One of the largest private homes built by the legendary architect Frank Lloyd Wright is on the market in Tulsa, Oklahoma — and it just got a major price cut.
Dubbed “Westhope,” the residence is one of just five homes Wright built with unique, geometric blocks stacked in vertical columns. No fewer than 5,200 panes of glass cover almost half of the exterior, and large skylights let in even more Sooner sunshine. It can be yours for $3.5 million — a 56% drop from its initial asking price in 2023, Mansion Global reported.
At 10,400 square feet, Westhope is one of Wright’s largest private family builds. In addition to five bedrooms and 4.5 baths, buyers get a pool and a guesthouse. Sage Sotheby’s International Realty holds the listing.

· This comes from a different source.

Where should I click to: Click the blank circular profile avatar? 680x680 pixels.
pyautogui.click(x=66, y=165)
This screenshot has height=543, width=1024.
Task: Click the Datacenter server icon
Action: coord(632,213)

It’s one of three Wright homes in the Sooner state, and this particular home was a special labor of love — the architect built it for his cousin, Richard Lloyd Jones. Jones, publisher of the now-defunct Tulsa Tribune, paid over $100,000 for the home in the 1920s, despite his cousin initially budgeting $30,000.
Westhope is the likely location of an oft-cited anecdote associated with Wright’s notorious flat-roof designs, according to Meryle Secrest’s “Frank Lloyd Wright: A Biography.” The story goes that on a stormy night, Richard Lloyd Jones called his cousin Wright in a fury. He complained that the roof was leaking on his desk.
Wright reportedly replied, “Richard, why don’t you move your desk?”
In another instance, Jones’s wife was dashing around the living room during a torrential downpour, using pots and pans to catch the various leaks.
“Well,” Mrs. Lloyd Jones reportedly said, “This is what we get for leaving a work of art out in the rain.”
Westhope’s current owner is a Tulsa real estate investor who purchased the home for $2.5 million in 2021 from a Tyson Foods heiress. The seller undertook extensive renovations, including waterproofing, redoing the kitchen and replacing window glass.
The geometric textile-block style of the home is based on a unique system innovated by Wright in the early 1920s. Patterned concrete blocks are created by pouring a concrete mixture into molds.
The blocks are reinforced with steel rods and create a repeated pattern throughout the house.
Westhope is the only example of Wright’s textile block style outside of California.